[Material for locating words and elements]
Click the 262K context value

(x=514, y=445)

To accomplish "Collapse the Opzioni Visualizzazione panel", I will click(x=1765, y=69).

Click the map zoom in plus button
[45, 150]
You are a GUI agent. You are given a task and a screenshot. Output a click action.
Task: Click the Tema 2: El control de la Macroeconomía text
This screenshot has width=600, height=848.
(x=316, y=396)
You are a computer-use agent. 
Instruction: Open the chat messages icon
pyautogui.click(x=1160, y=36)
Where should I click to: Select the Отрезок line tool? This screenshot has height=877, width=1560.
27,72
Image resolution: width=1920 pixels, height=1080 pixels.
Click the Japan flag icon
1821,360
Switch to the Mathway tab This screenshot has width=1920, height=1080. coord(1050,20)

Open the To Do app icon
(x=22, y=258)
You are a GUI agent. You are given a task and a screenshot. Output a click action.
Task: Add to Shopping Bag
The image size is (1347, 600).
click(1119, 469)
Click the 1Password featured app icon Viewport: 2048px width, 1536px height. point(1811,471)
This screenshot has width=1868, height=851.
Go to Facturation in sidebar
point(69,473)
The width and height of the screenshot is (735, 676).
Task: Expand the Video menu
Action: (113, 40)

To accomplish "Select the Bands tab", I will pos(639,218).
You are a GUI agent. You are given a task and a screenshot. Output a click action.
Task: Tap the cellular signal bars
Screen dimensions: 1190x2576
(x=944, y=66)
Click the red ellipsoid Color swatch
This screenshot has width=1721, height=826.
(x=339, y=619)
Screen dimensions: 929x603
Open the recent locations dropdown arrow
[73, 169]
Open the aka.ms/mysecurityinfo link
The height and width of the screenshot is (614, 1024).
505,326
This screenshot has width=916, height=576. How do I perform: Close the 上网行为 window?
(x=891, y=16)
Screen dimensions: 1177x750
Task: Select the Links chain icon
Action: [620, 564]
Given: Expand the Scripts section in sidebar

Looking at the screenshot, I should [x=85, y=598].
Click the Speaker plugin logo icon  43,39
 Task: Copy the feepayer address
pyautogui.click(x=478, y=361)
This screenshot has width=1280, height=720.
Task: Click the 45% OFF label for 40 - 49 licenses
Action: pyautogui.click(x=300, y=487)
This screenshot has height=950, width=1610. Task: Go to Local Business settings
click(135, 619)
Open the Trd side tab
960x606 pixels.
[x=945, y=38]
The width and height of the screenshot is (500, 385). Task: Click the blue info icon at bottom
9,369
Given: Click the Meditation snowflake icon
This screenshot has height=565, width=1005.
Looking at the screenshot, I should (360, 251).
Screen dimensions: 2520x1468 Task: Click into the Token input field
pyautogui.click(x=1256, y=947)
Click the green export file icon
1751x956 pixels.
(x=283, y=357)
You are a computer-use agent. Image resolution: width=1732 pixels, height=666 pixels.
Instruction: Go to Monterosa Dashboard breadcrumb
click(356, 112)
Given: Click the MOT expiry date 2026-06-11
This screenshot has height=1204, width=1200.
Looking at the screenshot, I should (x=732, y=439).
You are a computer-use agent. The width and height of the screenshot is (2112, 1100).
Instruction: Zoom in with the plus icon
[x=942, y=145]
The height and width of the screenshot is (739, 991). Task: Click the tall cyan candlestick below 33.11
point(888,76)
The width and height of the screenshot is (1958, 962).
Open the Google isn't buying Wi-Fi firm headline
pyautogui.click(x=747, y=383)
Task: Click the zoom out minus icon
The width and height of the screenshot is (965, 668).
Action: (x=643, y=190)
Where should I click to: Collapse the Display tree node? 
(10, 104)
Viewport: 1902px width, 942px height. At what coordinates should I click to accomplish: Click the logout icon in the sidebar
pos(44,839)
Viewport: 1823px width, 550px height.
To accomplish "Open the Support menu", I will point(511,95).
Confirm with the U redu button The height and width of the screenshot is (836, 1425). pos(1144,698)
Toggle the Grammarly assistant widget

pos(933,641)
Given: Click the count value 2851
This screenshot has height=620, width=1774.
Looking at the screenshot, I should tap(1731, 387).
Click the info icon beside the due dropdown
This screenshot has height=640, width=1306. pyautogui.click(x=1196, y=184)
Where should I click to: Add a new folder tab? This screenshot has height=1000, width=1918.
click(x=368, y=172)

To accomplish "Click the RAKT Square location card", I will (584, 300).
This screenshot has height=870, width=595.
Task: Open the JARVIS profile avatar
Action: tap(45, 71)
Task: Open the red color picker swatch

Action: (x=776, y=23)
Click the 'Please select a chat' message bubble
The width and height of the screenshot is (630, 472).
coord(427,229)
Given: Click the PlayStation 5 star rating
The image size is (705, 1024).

### TASK OBJECTIVE:
Copy every line of the material above word for word, without leaving anything out.

### ANSWER TO THE TASK:
Click the 262K context value

(x=514, y=445)

To accomplish "Collapse the Opzioni Visualizzazione panel", I will click(x=1765, y=69).

Click the map zoom in plus button
[45, 150]
You are a GUI agent. You are given a task and a screenshot. Output a click action.
Task: Click the Tema 2: El control de la Macroeconomía text
This screenshot has width=600, height=848.
(x=316, y=396)
You are a computer-use agent. 
Instruction: Open the chat messages icon
pyautogui.click(x=1160, y=36)
Where should I click to: Select the Отрезок line tool? This screenshot has height=877, width=1560.
27,72
Image resolution: width=1920 pixels, height=1080 pixels.
Click the Japan flag icon
1821,360
Switch to the Mathway tab This screenshot has width=1920, height=1080. coord(1050,20)

Open the To Do app icon
(x=22, y=258)
You are a GUI agent. You are given a task and a screenshot. Output a click action.
Task: Add to Shopping Bag
The image size is (1347, 600).
click(1119, 469)
Click the 1Password featured app icon Viewport: 2048px width, 1536px height. point(1811,471)
This screenshot has width=1868, height=851.
Go to Facturation in sidebar
point(69,473)
The width and height of the screenshot is (735, 676).
Task: Expand the Video menu
Action: (113, 40)

To accomplish "Select the Bands tab", I will pos(639,218).
You are a GUI agent. You are given a task and a screenshot. Output a click action.
Task: Tap the cellular signal bars
Screen dimensions: 1190x2576
(x=944, y=66)
Click the red ellipsoid Color swatch
This screenshot has width=1721, height=826.
(x=339, y=619)
Screen dimensions: 929x603
Open the recent locations dropdown arrow
[73, 169]
Open the aka.ms/mysecurityinfo link
The height and width of the screenshot is (614, 1024).
505,326
This screenshot has width=916, height=576. How do I perform: Close the 上网行为 window?
(x=891, y=16)
Screen dimensions: 1177x750
Task: Select the Links chain icon
Action: [620, 564]
Given: Expand the Scripts section in sidebar

Looking at the screenshot, I should [x=85, y=598].
Click the Speaker plugin logo icon  43,39
 Task: Copy the feepayer address
pyautogui.click(x=478, y=361)
This screenshot has width=1280, height=720.
Task: Click the 45% OFF label for 40 - 49 licenses
Action: pyautogui.click(x=300, y=487)
This screenshot has height=950, width=1610. Task: Go to Local Business settings
click(135, 619)
Open the Trd side tab
960x606 pixels.
[x=945, y=38]
The width and height of the screenshot is (500, 385). Task: Click the blue info icon at bottom
9,369
Given: Click the Meditation snowflake icon
This screenshot has height=565, width=1005.
Looking at the screenshot, I should (360, 251).
Screen dimensions: 2520x1468 Task: Click into the Token input field
pyautogui.click(x=1256, y=947)
Click the green export file icon
1751x956 pixels.
(x=283, y=357)
You are a computer-use agent. Image resolution: width=1732 pixels, height=666 pixels.
Instruction: Go to Monterosa Dashboard breadcrumb
click(356, 112)
Given: Click the MOT expiry date 2026-06-11
This screenshot has height=1204, width=1200.
Looking at the screenshot, I should (x=732, y=439).
You are a computer-use agent. The width and height of the screenshot is (2112, 1100).
Instruction: Zoom in with the plus icon
[x=942, y=145]
The height and width of the screenshot is (739, 991). Task: Click the tall cyan candlestick below 33.11
point(888,76)
The width and height of the screenshot is (1958, 962).
Open the Google isn't buying Wi-Fi firm headline
pyautogui.click(x=747, y=383)
Task: Click the zoom out minus icon
The width and height of the screenshot is (965, 668).
Action: (x=643, y=190)
Where should I click to: Collapse the Display tree node? 
(10, 104)
Viewport: 1902px width, 942px height. At what coordinates should I click to accomplish: Click the logout icon in the sidebar
pos(44,839)
Viewport: 1823px width, 550px height.
To accomplish "Open the Support menu", I will point(511,95).
Confirm with the U redu button The height and width of the screenshot is (836, 1425). pos(1144,698)
Toggle the Grammarly assistant widget

pos(933,641)
Given: Click the count value 2851
This screenshot has height=620, width=1774.
Looking at the screenshot, I should tap(1731, 387).
Click the info icon beside the due dropdown
This screenshot has height=640, width=1306. pyautogui.click(x=1196, y=184)
Where should I click to: Add a new folder tab? This screenshot has height=1000, width=1918.
click(x=368, y=172)

To accomplish "Click the RAKT Square location card", I will (584, 300).
This screenshot has height=870, width=595.
Task: Open the JARVIS profile avatar
Action: tap(45, 71)
Task: Open the red color picker swatch

Action: (x=776, y=23)
Click the 'Please select a chat' message bubble
The width and height of the screenshot is (630, 472).
coord(427,229)
Given: Click the PlayStation 5 star rating
The image size is (705, 1024).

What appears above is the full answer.